**Entries shown**.
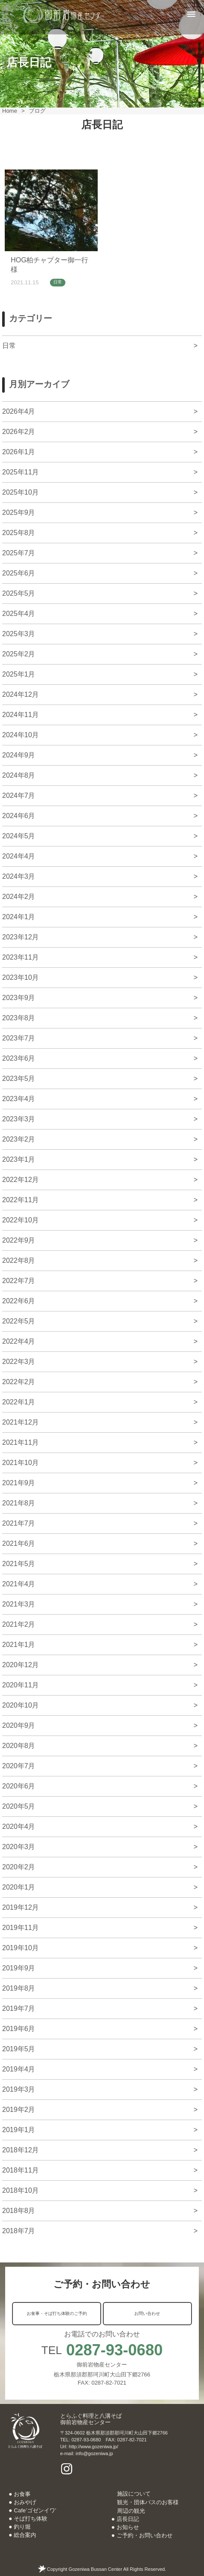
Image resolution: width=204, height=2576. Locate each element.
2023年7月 (18, 1038)
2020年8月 (18, 1745)
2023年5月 (18, 1078)
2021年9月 (18, 1483)
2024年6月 (18, 815)
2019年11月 (20, 1927)
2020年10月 (20, 1705)
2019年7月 (18, 2008)
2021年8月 (18, 1503)
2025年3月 (18, 633)
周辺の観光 (131, 2511)
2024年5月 (18, 836)
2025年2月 (18, 654)
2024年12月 (20, 694)
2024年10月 (20, 735)
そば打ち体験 (30, 2518)
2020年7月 (18, 1766)
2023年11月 (20, 957)
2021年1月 (18, 1644)
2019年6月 (18, 2028)
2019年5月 (18, 2049)
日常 (57, 282)
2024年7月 (18, 795)
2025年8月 (18, 532)
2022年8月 (18, 1260)
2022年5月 (18, 1321)
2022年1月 (18, 1402)
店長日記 (128, 2519)
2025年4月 (18, 613)
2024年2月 (18, 896)
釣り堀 (22, 2527)
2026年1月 (18, 451)
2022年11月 (20, 1199)
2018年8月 (18, 2210)
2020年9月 (18, 1725)
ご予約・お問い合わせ (145, 2535)
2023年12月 (20, 937)
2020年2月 (18, 1867)
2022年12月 (20, 1179)
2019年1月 (18, 2129)
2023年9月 (18, 997)
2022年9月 (18, 1240)
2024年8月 (18, 775)
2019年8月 (18, 1988)
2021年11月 (20, 1442)
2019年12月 (20, 1907)
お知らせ (128, 2527)
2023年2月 (18, 1139)
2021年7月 (18, 1523)
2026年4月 (18, 411)
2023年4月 (18, 1098)
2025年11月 (20, 472)
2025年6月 (18, 573)
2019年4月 (18, 2069)
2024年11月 (20, 714)
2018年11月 (20, 2170)
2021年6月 (18, 1543)
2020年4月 (18, 1826)
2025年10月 (20, 492)
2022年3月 (18, 1361)
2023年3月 (18, 1119)
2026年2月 (18, 431)
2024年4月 (18, 856)
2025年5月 (18, 593)
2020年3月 (18, 1846)
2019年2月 (18, 2109)
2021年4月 (18, 1584)
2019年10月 (20, 1947)
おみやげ (25, 2502)
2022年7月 (18, 1280)
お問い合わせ (147, 2313)
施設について (134, 2493)
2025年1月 (18, 674)
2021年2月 (18, 1624)
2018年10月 (20, 2190)
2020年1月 (18, 1887)
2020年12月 (20, 1664)
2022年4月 (18, 1341)
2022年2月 (18, 1381)
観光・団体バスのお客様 (148, 2502)
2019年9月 (18, 1968)
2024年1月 (18, 916)
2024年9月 (18, 755)
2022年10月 (20, 1220)
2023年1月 (18, 1159)
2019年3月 (18, 2089)
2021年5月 (18, 1563)
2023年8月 (18, 1018)
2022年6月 (18, 1301)
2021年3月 (18, 1604)
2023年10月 (20, 977)
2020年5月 (18, 1806)
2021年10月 (20, 1462)
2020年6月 (18, 1786)
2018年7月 (18, 2230)
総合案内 (25, 2535)
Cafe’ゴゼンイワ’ (35, 2510)
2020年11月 (20, 1685)
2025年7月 (18, 553)
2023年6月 (18, 1058)
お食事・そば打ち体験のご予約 (57, 2313)
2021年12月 (20, 1422)
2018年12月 (20, 2150)
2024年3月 (18, 876)
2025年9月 (18, 512)
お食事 (22, 2494)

**Requirements**.
Format the entries above as a JSON list of strings with one string per line and no blank lines, and leave the picture out.

**In response**.
[
  "Image resolution: width=204, height=2576. Locate each element.",
  "2023年7月 (18, 1038)",
  "2020年8月 (18, 1745)",
  "2023年5月 (18, 1078)",
  "2021年9月 (18, 1483)",
  "2024年6月 (18, 815)",
  "2019年11月 (20, 1927)",
  "2020年10月 (20, 1705)",
  "2019年7月 (18, 2008)",
  "2021年8月 (18, 1503)",
  "2025年3月 (18, 633)",
  "周辺の観光 (131, 2511)",
  "2024年5月 (18, 836)",
  "2025年2月 (18, 654)",
  "2024年12月 (20, 694)",
  "2024年10月 (20, 735)",
  "そば打ち体験 (30, 2518)",
  "2020年7月 (18, 1766)",
  "2023年11月 (20, 957)",
  "2021年1月 (18, 1644)",
  "2019年6月 (18, 2028)",
  "2019年5月 (18, 2049)",
  "日常 (57, 282)",
  "2024年7月 (18, 795)",
  "2025年8月 (18, 532)",
  "2022年8月 (18, 1260)",
  "2022年5月 (18, 1321)",
  "2022年1月 (18, 1402)",
  "店長日記 (128, 2519)",
  "2025年4月 (18, 613)",
  "2024年2月 (18, 896)",
  "釣り堀 (22, 2527)",
  "2026年1月 (18, 451)",
  "2022年11月 (20, 1199)",
  "2018年8月 (18, 2210)",
  "2020年9月 (18, 1725)",
  "ご予約・お問い合わせ (145, 2535)",
  "2023年12月 (20, 937)",
  "2020年2月 (18, 1867)",
  "2022年12月 (20, 1179)",
  "2019年1月 (18, 2129)",
  "2023年9月 (18, 997)",
  "2022年9月 (18, 1240)",
  "2024年8月 (18, 775)",
  "2019年8月 (18, 1988)",
  "2021年11月 (20, 1442)",
  "2019年12月 (20, 1907)",
  "お知らせ (128, 2527)",
  "2023年2月 (18, 1139)",
  "2021年7月 (18, 1523)",
  "2026年4月 (18, 411)",
  "2023年4月 (18, 1098)",
  "2025年11月 (20, 472)",
  "2025年6月 (18, 573)",
  "2019年4月 (18, 2069)",
  "2024年11月 (20, 714)",
  "2018年11月 (20, 2170)",
  "2021年6月 (18, 1543)",
  "2020年4月 (18, 1826)",
  "2025年10月 (20, 492)",
  "2022年3月 (18, 1361)",
  "2023年3月 (18, 1119)",
  "2026年2月 (18, 431)",
  "2024年4月 (18, 856)",
  "2025年5月 (18, 593)",
  "2020年3月 (18, 1846)",
  "2019年2月 (18, 2109)",
  "2021年4月 (18, 1584)",
  "2019年10月 (20, 1947)",
  "おみやげ (25, 2502)",
  "2022年7月 (18, 1280)",
  "お問い合わせ (147, 2313)",
  "施設について (134, 2493)",
  "2025年1月 (18, 674)",
  "2021年2月 (18, 1624)",
  "2018年10月 (20, 2190)",
  "2020年1月 (18, 1887)",
  "2020年12月 (20, 1664)",
  "2022年4月 (18, 1341)",
  "2022年2月 (18, 1381)",
  "観光・団体バスのお客様 (148, 2502)",
  "2019年9月 (18, 1968)",
  "2024年1月 (18, 916)",
  "2024年9月 (18, 755)",
  "2022年10月 (20, 1220)",
  "2023年1月 (18, 1159)",
  "2019年3月 (18, 2089)",
  "2021年5月 (18, 1563)",
  "2023年8月 (18, 1018)",
  "2022年6月 (18, 1301)",
  "2021年3月 (18, 1604)",
  "2023年10月 (20, 977)",
  "2020年5月 (18, 1806)",
  "2021年10月 (20, 1462)",
  "2020年6月 (18, 1786)",
  "2018年7月 (18, 2230)",
  "総合案内 (25, 2535)",
  "Cafe’ゴゼンイワ’ (35, 2510)",
  "2020年11月 (20, 1685)",
  "2025年7月 (18, 553)",
  "2023年6月 (18, 1058)",
  "お食事・そば打ち体験のご予約 (57, 2313)",
  "2021年12月 (20, 1422)",
  "2018年12月 (20, 2150)",
  "2024年3月 (18, 876)",
  "2025年9月 (18, 512)",
  "お食事 (22, 2494)"
]